Söz konusu 41. Maddede şu ifadeler yer alıyor:
1. Kabul eden Devletin kanunlarına ve nizamlarına riayet etmek, ayrıcalıklarına ve bağımsızlıklarına hrlel gelmeksizin, bu gibi ayrıcalıklardan ve bağışıklıklardan yararlanan her şahsın görevidir. Anılan Devletin iç işlerine karışmamak da bu şahısların keza görevidir.
2. Gönderen Devlet tarafından kabul eden Devlet nezdinde yapılması misyonun uhdesine tevdi olunan biJlün resmî işler, kabul eden Devletin Dışişleri Bakanlığı veya mutabık kalınacak başka Bakanlık ile veya aracılığıyla yürütülür.

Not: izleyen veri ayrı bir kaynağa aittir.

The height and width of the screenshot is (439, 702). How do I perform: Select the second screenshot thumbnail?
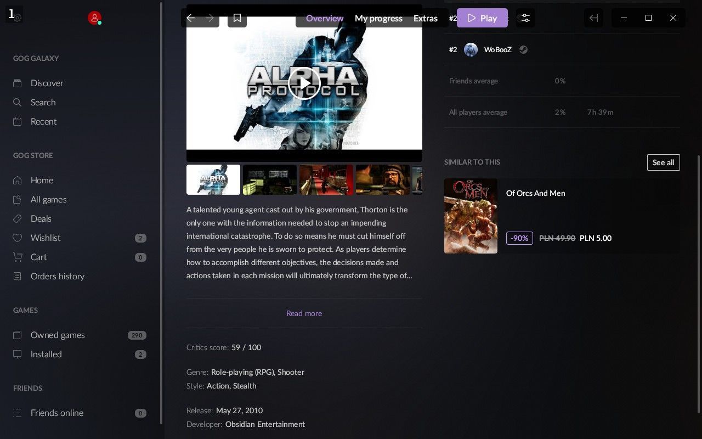[x=269, y=179]
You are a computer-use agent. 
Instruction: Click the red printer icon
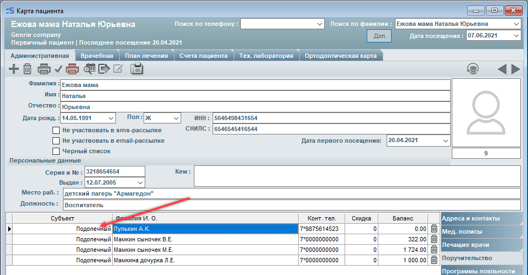(x=72, y=69)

3. Misyonun binaları, misyonun bu Sözleşmede belirtilen görevleri veya diğer genel uluslararası hukuk kuralları veya gönderen ve kabul eden Devlet arasında yürürlükte olan özel anlaşmalar ile bağdaşmayacak bir tarzda kullanılmaz.
CUMHURBAŞKANI ERDOĞAN OLUMLU KARŞILADI
Cumhurbaşkanlığı kaynakları, ABD ve diğer büyükelçiliklerin açıklamalarının Cumhurbaşkanı Erdoğan tarafından olumlu karşılandığını bildirdi.

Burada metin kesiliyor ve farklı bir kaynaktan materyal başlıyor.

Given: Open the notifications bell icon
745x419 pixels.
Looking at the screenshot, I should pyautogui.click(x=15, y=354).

SOSYAL MEDYA ÜZERİNDEN ÇAĞRI YAPMIŞLARDI
ABD Ankara Büyükelçiliği ve diğer 9 ülkenin elçilikleri, 18 Ekim’de dört yıldır tutuklu bulunan iş insanı Osman Kavala’nın Avrupa İnsan Hakları Mahkemesi’nin kararları doğrultusunda serbest bırakılması çağrısında bulunmuştu. ABD Büyükelçiliği çağrıyı yazılı olarak sosyal medya üzerinden yapmıştı.
ABD Ankara Büyükelçiliği’nden yapılan açıklamada şunlar denilmişti:
“Osman Kavala’nın tutuklanmasının üzerinden dört yıl geçti. Davanın, farklı dosyaların birleştirilmesi ve beraat kararından sonra yeni davaların yaratılması yoluyla sürekli geciktirilmesi, Türk yargı sisteminde demokrasiye saygıyı, hukuk devleti ve şeffaflık ilkelerini gölgelemektedir.”